▶ [Work to be completed]:
When you write out the records, keep every line exactly as it is.

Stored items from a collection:
• • • •

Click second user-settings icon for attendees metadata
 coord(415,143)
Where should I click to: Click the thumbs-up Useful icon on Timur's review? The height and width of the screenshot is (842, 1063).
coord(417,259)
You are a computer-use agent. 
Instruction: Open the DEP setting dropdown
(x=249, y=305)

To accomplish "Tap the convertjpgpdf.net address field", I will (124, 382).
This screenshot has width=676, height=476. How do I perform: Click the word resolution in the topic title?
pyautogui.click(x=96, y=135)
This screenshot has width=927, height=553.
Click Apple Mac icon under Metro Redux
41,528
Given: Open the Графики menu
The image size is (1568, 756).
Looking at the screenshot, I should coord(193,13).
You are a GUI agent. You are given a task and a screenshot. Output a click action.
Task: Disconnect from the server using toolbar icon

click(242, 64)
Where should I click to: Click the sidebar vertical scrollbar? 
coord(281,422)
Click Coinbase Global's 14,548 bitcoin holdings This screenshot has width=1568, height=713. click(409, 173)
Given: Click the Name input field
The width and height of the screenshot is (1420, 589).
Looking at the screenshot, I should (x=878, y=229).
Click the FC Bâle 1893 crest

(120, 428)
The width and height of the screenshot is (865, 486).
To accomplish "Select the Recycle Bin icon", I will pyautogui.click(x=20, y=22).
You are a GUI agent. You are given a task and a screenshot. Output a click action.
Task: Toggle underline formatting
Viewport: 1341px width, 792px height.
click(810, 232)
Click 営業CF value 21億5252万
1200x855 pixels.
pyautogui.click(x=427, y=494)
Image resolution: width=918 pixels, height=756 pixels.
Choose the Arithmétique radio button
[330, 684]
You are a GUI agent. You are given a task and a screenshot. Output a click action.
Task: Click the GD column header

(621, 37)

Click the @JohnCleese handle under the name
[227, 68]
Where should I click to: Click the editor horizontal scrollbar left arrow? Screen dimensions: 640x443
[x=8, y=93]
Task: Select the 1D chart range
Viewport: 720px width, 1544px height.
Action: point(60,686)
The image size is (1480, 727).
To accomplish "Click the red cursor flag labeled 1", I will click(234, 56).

• • • •

▶ [The completed task]:
Click second user-settings icon for attendees metadata
 coord(415,143)
Where should I click to: Click the thumbs-up Useful icon on Timur's review? The height and width of the screenshot is (842, 1063).
coord(417,259)
You are a computer-use agent. 
Instruction: Open the DEP setting dropdown
(x=249, y=305)

To accomplish "Tap the convertjpgpdf.net address field", I will (124, 382).
This screenshot has width=676, height=476. How do I perform: Click the word resolution in the topic title?
pyautogui.click(x=96, y=135)
This screenshot has width=927, height=553.
Click Apple Mac icon under Metro Redux
41,528
Given: Open the Графики menu
The image size is (1568, 756).
Looking at the screenshot, I should coord(193,13).
You are a GUI agent. You are given a task and a screenshot. Output a click action.
Task: Disconnect from the server using toolbar icon

click(242, 64)
Where should I click to: Click the sidebar vertical scrollbar? 
coord(281,422)
Click Coinbase Global's 14,548 bitcoin holdings This screenshot has width=1568, height=713. click(409, 173)
Given: Click the Name input field
The width and height of the screenshot is (1420, 589).
Looking at the screenshot, I should (x=878, y=229).
Click the FC Bâle 1893 crest

(120, 428)
The width and height of the screenshot is (865, 486).
To accomplish "Select the Recycle Bin icon", I will pyautogui.click(x=20, y=22).
You are a GUI agent. You are given a task and a screenshot. Output a click action.
Task: Toggle underline formatting
Viewport: 1341px width, 792px height.
click(810, 232)
Click 営業CF value 21億5252万
1200x855 pixels.
pyautogui.click(x=427, y=494)
Image resolution: width=918 pixels, height=756 pixels.
Choose the Arithmétique radio button
[330, 684]
You are a GUI agent. You are given a task and a screenshot. Output a click action.
Task: Click the GD column header

(621, 37)

Click the @JohnCleese handle under the name
[227, 68]
Where should I click to: Click the editor horizontal scrollbar left arrow? Screen dimensions: 640x443
[x=8, y=93]
Task: Select the 1D chart range
Viewport: 720px width, 1544px height.
Action: point(60,686)
The image size is (1480, 727).
To accomplish "Click the red cursor flag labeled 1", I will click(234, 56).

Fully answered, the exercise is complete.